[Dataset excerpts]
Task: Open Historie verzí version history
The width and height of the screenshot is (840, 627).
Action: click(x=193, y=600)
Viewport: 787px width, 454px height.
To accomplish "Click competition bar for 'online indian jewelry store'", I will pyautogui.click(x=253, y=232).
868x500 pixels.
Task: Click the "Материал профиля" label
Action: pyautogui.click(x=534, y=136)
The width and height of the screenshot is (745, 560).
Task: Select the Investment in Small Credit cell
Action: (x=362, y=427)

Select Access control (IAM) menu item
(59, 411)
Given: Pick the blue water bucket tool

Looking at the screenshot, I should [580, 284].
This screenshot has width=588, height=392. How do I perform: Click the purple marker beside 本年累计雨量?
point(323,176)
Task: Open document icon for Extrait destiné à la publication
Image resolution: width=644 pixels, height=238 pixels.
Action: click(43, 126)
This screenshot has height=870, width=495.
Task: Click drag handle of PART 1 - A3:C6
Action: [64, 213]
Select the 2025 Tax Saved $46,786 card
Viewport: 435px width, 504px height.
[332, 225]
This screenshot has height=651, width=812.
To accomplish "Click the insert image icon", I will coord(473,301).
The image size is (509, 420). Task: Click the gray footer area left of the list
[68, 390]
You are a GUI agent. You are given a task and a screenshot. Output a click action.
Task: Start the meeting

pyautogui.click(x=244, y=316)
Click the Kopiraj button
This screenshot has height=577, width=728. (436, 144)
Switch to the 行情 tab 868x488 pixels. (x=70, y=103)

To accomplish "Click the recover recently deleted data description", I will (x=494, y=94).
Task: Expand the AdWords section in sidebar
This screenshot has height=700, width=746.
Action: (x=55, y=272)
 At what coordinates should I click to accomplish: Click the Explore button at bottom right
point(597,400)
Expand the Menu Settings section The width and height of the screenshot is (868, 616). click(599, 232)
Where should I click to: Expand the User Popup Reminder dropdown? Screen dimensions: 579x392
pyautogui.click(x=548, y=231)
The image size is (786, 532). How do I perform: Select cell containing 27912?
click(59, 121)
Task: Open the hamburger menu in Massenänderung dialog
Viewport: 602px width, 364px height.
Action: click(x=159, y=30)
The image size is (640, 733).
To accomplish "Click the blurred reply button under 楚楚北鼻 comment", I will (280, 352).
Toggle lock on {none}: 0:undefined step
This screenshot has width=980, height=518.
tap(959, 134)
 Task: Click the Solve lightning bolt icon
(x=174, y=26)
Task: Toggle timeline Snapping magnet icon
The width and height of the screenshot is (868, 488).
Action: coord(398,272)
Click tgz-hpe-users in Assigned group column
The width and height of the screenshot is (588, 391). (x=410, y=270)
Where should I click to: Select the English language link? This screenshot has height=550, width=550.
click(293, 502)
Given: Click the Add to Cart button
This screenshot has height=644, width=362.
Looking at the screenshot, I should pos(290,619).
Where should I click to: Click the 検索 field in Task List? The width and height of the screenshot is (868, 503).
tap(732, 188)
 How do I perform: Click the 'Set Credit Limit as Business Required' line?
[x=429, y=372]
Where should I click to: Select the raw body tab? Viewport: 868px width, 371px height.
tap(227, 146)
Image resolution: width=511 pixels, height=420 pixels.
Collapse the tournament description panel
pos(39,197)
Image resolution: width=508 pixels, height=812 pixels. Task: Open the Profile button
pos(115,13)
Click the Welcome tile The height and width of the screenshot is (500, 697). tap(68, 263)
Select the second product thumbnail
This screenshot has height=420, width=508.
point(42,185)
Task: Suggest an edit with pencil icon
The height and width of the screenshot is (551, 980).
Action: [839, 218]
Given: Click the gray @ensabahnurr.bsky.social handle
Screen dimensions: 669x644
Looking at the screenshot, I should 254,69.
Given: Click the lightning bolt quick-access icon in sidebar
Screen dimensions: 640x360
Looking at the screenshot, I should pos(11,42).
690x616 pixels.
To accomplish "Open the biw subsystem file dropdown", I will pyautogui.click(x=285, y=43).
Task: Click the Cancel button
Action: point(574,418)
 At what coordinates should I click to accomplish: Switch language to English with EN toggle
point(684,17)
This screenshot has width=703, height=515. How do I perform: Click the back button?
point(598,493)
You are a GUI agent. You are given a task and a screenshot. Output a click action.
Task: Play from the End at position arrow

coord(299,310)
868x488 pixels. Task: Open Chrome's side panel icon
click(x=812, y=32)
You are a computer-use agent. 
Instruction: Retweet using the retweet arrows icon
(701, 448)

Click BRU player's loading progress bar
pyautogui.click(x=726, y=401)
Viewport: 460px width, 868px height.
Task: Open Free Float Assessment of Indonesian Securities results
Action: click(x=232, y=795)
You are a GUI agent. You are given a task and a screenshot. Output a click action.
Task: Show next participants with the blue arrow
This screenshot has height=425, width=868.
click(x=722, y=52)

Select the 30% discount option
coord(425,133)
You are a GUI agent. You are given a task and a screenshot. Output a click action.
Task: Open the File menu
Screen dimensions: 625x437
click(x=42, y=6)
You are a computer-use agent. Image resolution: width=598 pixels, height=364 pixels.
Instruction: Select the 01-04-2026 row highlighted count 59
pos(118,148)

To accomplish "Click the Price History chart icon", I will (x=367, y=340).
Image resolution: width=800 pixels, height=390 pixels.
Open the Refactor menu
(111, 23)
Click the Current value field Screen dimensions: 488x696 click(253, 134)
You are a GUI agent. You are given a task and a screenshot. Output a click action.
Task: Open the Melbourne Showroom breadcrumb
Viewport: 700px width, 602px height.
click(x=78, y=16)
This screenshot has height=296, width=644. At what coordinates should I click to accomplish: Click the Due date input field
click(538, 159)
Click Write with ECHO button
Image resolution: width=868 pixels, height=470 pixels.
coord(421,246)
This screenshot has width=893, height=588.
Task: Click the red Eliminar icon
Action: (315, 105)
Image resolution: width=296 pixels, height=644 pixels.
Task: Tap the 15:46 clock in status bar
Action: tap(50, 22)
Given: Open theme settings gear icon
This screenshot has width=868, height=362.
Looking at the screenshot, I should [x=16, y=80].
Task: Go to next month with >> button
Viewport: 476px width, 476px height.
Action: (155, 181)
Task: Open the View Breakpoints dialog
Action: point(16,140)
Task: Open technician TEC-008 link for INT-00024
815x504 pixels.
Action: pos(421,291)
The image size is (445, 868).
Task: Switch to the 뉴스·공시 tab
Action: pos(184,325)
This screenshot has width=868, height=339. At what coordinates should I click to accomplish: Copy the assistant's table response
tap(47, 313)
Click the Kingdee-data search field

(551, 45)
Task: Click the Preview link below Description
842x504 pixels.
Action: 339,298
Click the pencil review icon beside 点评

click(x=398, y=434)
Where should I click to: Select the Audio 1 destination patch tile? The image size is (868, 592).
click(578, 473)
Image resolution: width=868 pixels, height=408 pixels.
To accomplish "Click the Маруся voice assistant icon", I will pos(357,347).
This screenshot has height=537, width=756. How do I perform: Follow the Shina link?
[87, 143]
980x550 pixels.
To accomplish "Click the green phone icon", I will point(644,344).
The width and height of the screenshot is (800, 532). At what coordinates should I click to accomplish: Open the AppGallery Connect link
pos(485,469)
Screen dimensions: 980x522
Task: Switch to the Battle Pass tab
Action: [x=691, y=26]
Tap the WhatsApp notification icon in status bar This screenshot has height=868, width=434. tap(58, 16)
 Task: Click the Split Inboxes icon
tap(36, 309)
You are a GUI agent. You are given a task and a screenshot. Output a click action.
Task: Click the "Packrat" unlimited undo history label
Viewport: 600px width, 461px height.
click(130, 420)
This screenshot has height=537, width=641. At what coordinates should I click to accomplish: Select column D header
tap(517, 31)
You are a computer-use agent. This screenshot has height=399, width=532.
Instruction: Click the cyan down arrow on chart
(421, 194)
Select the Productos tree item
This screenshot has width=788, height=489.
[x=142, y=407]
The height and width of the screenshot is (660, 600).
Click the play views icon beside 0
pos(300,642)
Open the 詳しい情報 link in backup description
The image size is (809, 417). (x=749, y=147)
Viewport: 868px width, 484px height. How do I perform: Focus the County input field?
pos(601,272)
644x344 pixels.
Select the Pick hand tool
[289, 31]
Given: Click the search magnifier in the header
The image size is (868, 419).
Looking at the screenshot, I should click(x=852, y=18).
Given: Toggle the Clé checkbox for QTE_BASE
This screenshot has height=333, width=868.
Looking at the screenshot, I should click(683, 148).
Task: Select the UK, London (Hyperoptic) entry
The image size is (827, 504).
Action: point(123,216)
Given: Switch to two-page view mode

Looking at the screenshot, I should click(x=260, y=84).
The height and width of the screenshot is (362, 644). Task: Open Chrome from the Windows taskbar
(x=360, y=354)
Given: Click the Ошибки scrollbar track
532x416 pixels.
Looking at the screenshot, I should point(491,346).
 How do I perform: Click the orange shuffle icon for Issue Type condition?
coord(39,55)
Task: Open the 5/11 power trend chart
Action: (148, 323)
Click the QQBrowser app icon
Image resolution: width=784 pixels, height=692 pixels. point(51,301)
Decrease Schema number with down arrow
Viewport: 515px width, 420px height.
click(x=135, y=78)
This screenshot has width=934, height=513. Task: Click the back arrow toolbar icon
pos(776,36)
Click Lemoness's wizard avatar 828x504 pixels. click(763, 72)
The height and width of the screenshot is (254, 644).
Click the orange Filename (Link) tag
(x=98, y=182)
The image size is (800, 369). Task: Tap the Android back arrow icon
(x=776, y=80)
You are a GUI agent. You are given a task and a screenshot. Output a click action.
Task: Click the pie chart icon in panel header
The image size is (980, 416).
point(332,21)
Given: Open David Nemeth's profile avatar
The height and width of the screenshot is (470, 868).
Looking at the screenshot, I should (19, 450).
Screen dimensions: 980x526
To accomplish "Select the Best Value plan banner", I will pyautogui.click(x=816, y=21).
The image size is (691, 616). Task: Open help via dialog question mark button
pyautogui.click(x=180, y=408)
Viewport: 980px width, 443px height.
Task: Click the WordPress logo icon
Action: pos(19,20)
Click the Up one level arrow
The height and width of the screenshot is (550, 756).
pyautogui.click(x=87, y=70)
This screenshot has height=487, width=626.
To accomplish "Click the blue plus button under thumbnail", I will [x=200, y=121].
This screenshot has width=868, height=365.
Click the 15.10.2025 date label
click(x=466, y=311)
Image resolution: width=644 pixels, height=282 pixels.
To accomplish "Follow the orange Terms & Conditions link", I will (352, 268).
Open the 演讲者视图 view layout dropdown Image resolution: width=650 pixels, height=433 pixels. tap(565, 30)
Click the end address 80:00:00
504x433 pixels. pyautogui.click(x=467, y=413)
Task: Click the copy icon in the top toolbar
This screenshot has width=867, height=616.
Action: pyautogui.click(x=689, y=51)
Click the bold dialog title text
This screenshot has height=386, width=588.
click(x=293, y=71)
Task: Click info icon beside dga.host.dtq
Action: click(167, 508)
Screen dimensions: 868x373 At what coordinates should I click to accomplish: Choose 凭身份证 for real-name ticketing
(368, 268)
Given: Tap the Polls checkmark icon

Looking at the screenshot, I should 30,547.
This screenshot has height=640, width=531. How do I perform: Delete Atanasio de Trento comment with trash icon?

• Task description: With the line that has "The width and height of the screenshot is (840, 627)." as the first and the line that has "Viewport: 787px width, 454px height." as the last, repeat exactly that run of lines above and no more.

• Worked solution:
The width and height of the screenshot is (840, 627).
Action: click(x=193, y=600)
Viewport: 787px width, 454px height.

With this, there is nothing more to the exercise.